Not only does he get the past wrong, Marshall asserts with confidence that certain things will happen in the future and then condemns the president for them, saying Bush is breaking “new ground in the history of pre-war presidential deception.” Well, not yet. Personally, I’m furious with conservative Earth Firsters for refusing to join Star Fleet in 2408, but I’m not blaming Bush for that either.

Oh, one more thing: Even if Bush is being led around by all of these bagel-snarfing Rasputins who want to stifle debate, there is this other thing coming up which might foil the neocons’ plan. It’s called an election. In our system, even if our leaders let their ambitions drive them to pull a fast one on the public, there are other folks with competing ambitions who cry foul or, as in the case of John Kerry, call for domestic regime change. It’s all in the Federalist Papers. You could look it up.

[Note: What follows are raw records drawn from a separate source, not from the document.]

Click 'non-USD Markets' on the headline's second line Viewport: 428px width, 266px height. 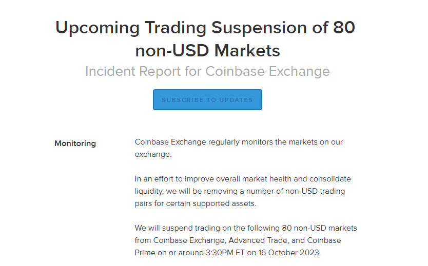click(208, 51)
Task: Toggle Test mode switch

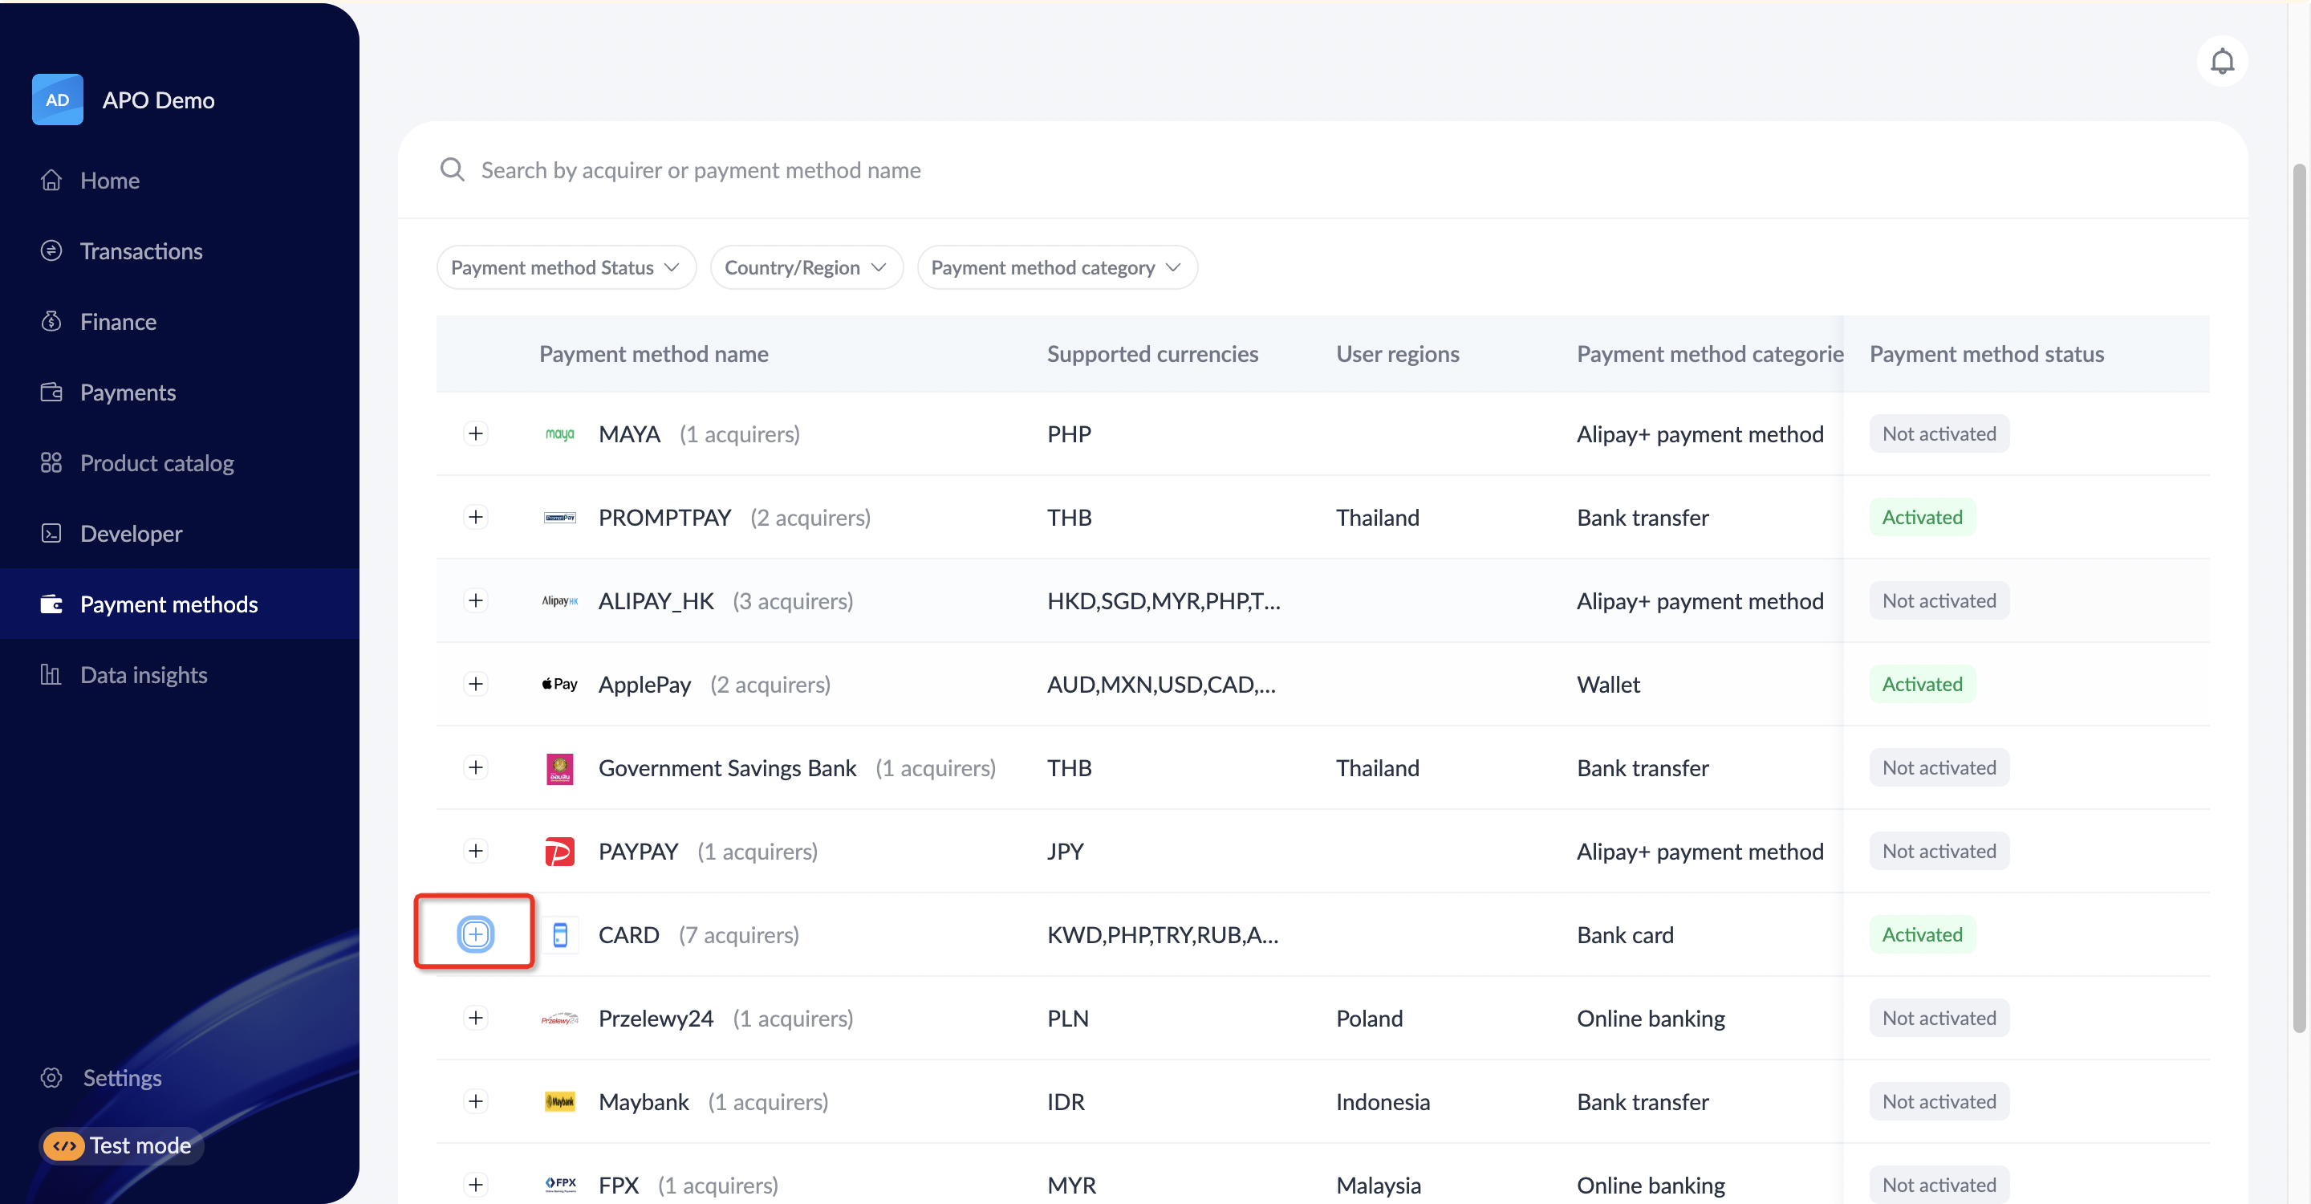Action: point(65,1146)
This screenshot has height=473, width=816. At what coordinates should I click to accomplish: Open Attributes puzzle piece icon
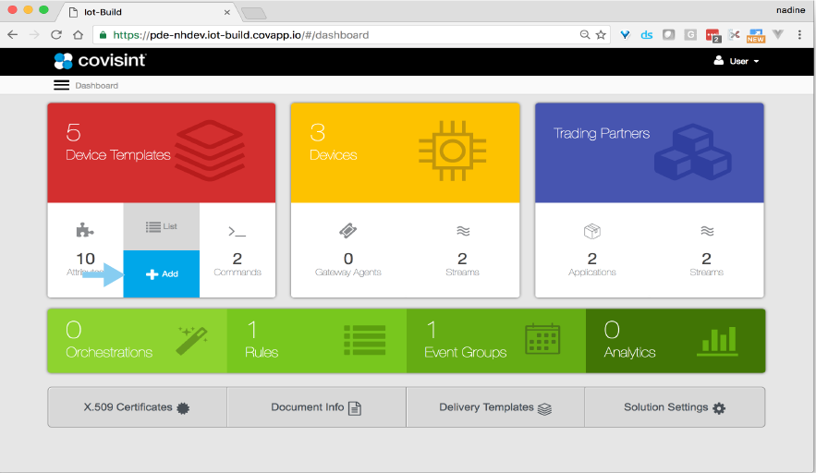[x=85, y=231]
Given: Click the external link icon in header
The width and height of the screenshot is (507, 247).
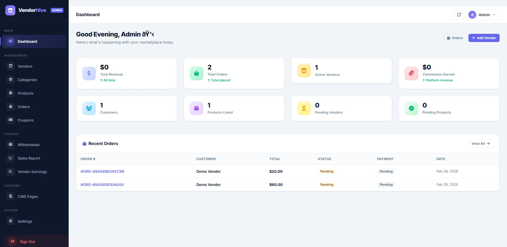Looking at the screenshot, I should pyautogui.click(x=459, y=15).
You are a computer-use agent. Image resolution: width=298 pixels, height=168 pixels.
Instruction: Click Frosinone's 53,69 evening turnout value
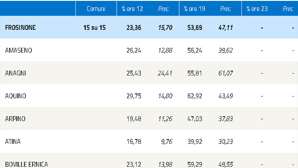(x=195, y=28)
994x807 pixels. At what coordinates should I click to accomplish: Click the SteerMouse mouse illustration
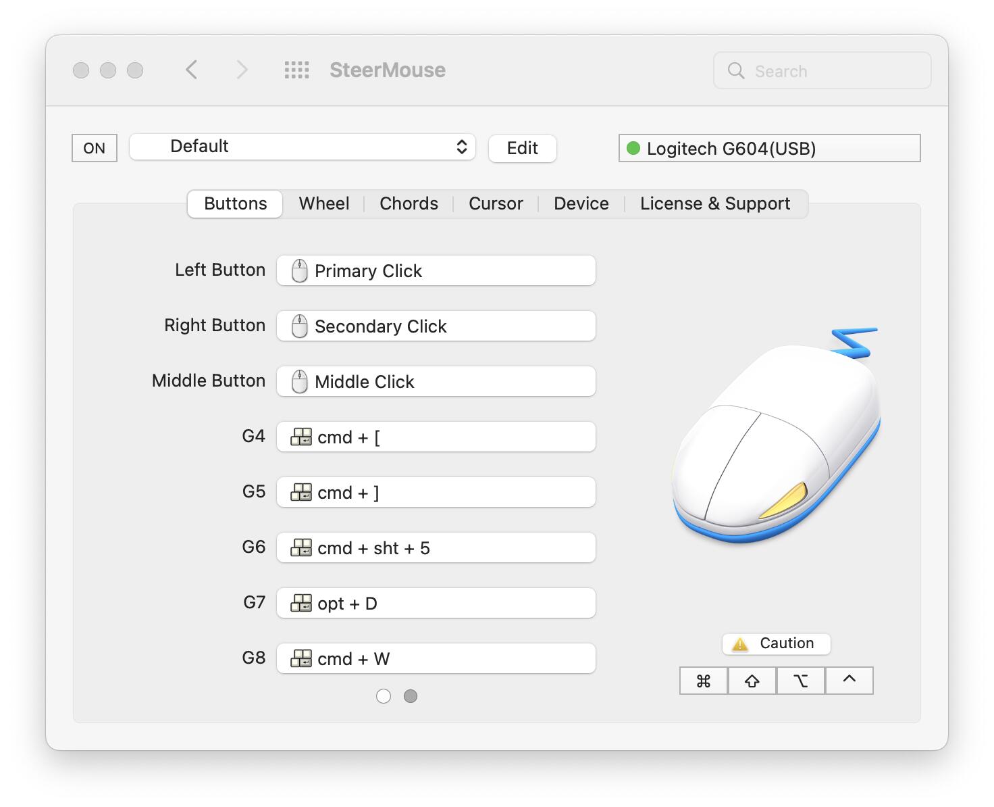(775, 439)
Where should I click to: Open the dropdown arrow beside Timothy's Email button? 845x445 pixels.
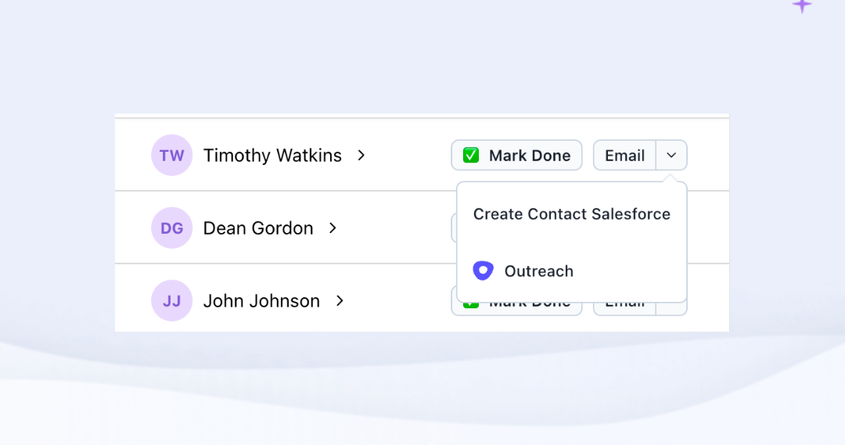coord(671,155)
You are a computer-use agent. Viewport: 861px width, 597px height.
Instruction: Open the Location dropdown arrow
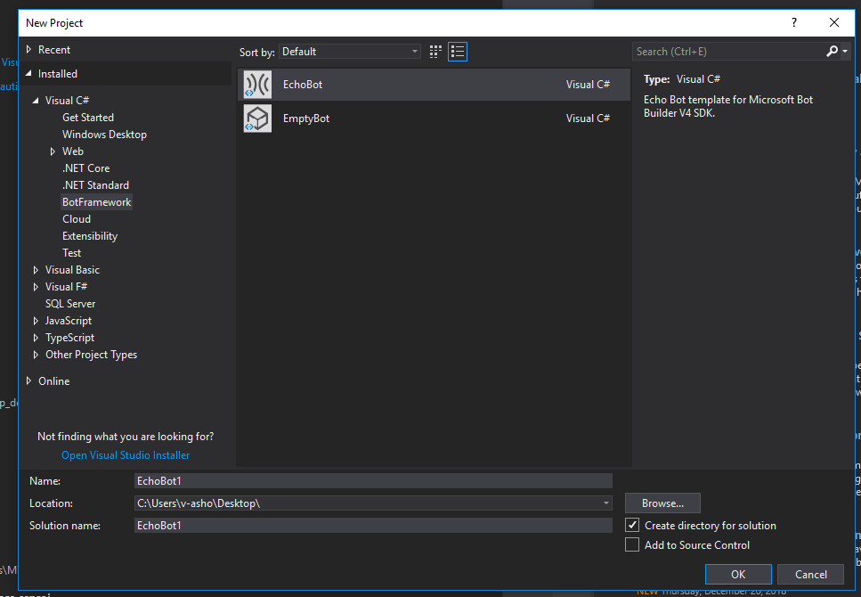605,503
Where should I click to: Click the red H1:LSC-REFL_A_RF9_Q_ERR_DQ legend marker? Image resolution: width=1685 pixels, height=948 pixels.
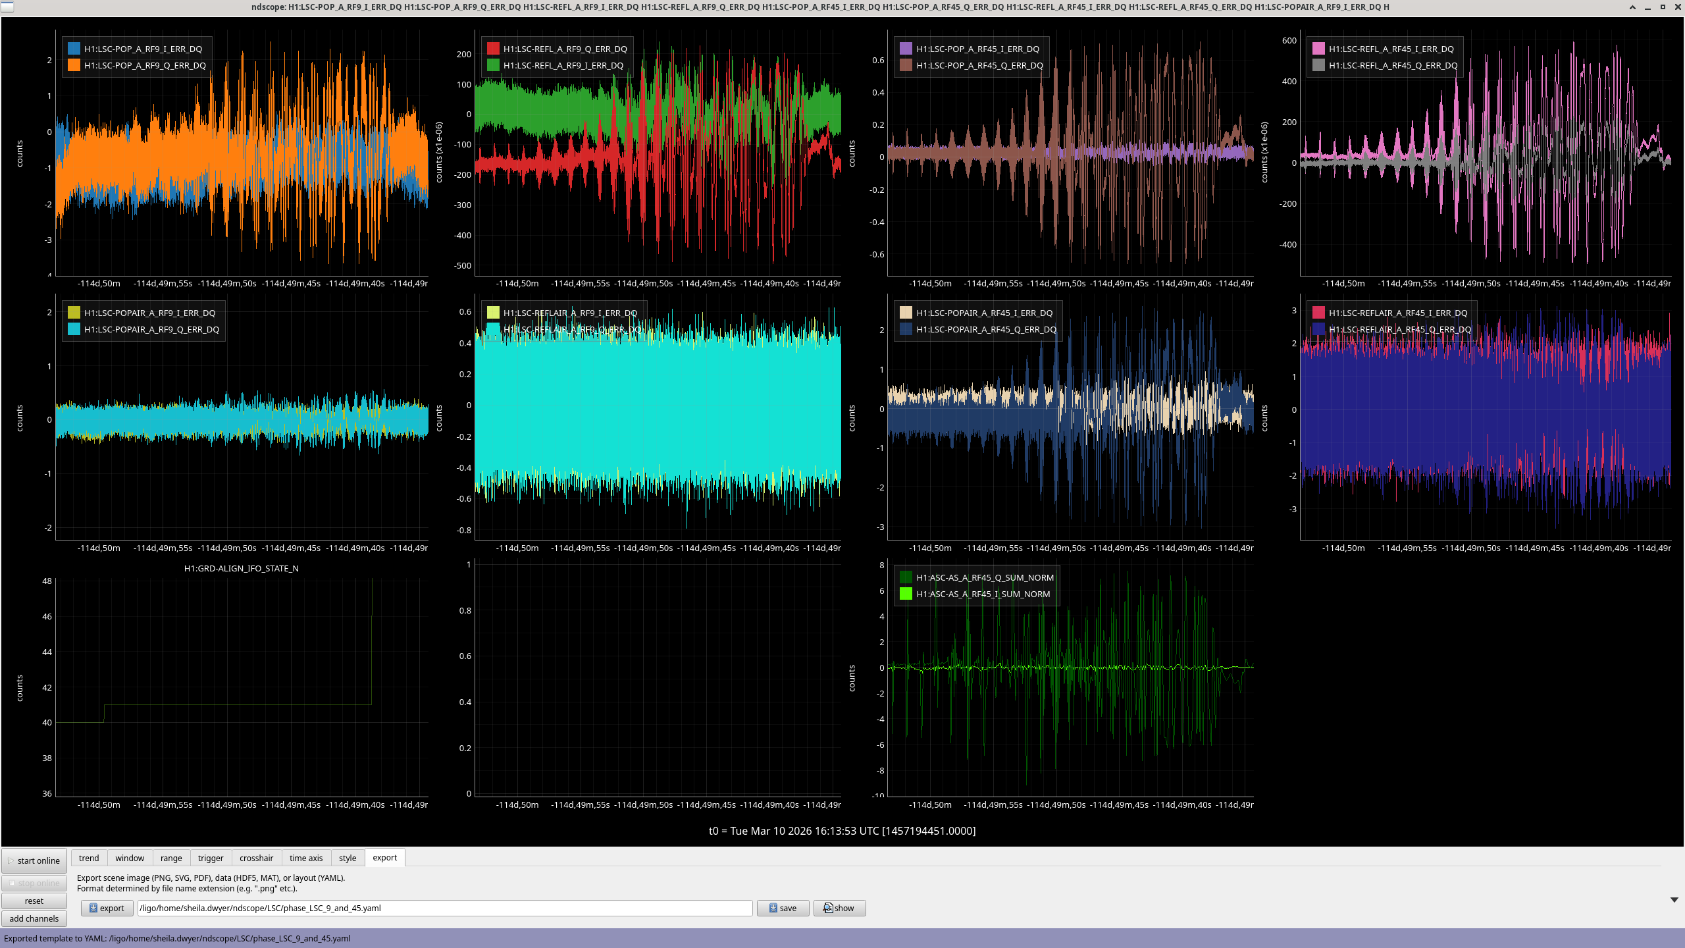pos(493,49)
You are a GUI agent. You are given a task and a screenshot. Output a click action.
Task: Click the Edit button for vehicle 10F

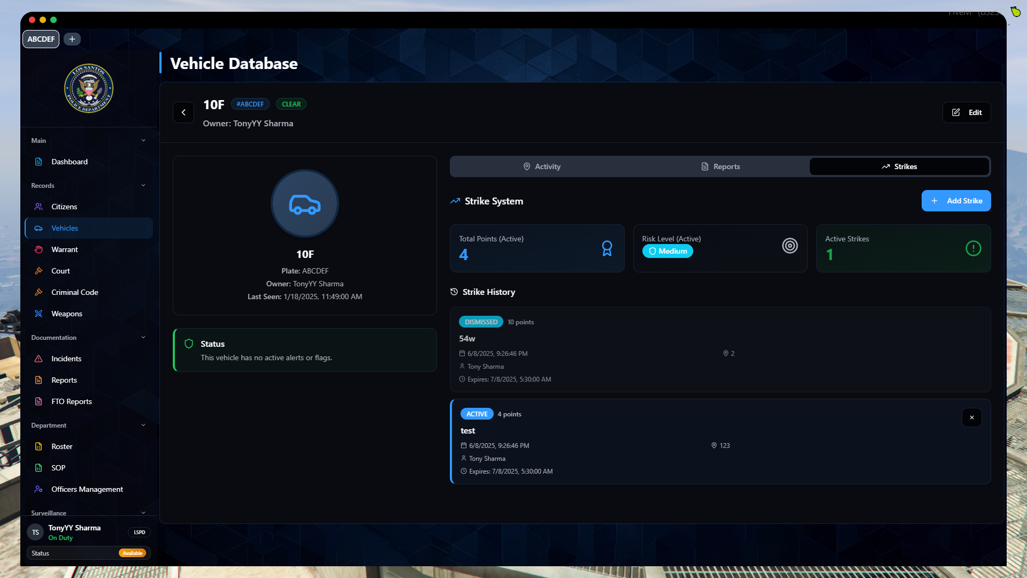(967, 112)
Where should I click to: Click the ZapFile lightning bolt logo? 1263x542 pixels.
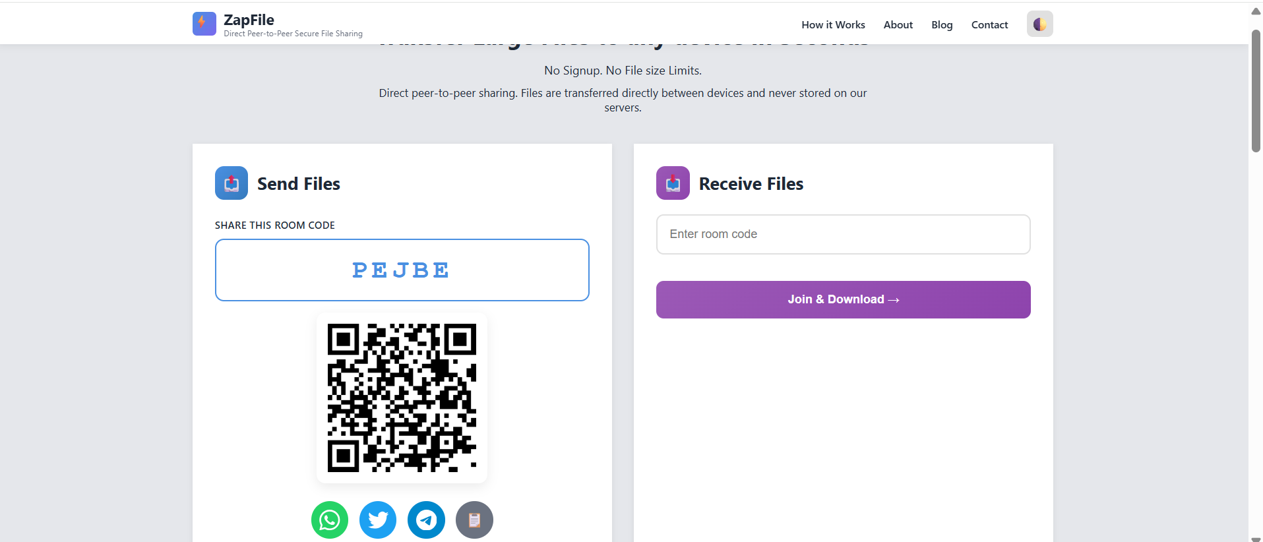coord(204,24)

Indeed, this all highlights why I think the word neocon makes so many people a bit goofy. Sounding more conspiratorial than the conservatives who (rightly) bemoaned the betrayals at Yalta, Marshall insists that Bush’s schemes are being hatched without debate and discussion — even as he uses the neocons’ own words in the debate and discussion as proof that no such discussion exists. Which begs the question: If this is a secret plan, how did Josh Marshall stumble on it? Marshall’s proof that there is a secret plan afoot actually derives from on-the-record quotes and public statements.

PUTTING THE CONSERVE BACK IN CONSERVATISM

Okay, enough about Marshall. I want to touch on this point made by George Will. He is right that conservatives could flesh out the future a bit more. Many on NRO, Michael Ledeen for example, have been making the case for quite a while that we are in what amounts to World War IV, to use Jim Woolsey’s phrase. Andrew Sullivan, Bill Bennett, and certainly our friends at The Weekly Standard have made similar cases. Liberal critics of Bush’s foreign policy have denounced it as “radical” and “unconservative.” And to a certain extent that’s true. It is radical and it is not conservative — in the small-c sense — to up-end apple carts across the globe.

But philosophically, there is nothing “un-Conservative” about what President Bush and the rest of us are proposing. Conservatism means to conserve that which is valuable. Inherent to that concept is protecting and defending such valuables from brigands and barbarians. As Friedrich Hayek noted, conservatives in America are defenders of liberty because we want to conserve — i.e., protect — those institutions which guarantee liberty. For example, Pim Fortuyn, the assassinated anti-Islamist Dutch politician, wanted to protect freedom in the Netherlands, which is why he wanted to stem the Islamification of his country. Similarly, because we cherish liberty and the rule of law at home, it may be necessary to impose it abroad. If you want to preserve freedom and prosperity at home you just might have to adopt a radical agenda of creating freedom and prosperity abroad in order to do that. If you believe your own house is in order, there’s nothing un-conservative about making sure vandals don’t set it ablaze. In other words, there’s nothing hypocritical or inconsistent about being an inactivist at home and an activist abroad.

“Sometimes,” writes Will, “American conservatism seems to suggest that freedom is defined merely by the absence of things — particularly, bad government measures. The radical inadequacy of that idea will be clear once Saddam Hussein’s regime is destroyed. A free society is a complicated social artifact” which requires numerous written and unwritten laws to keep it functioning. We’ve built such a social artifact. It’s not perfect, but it’s worth defending against the alternatives. And if that makes me a conservative at home and a radical abroad — so be it.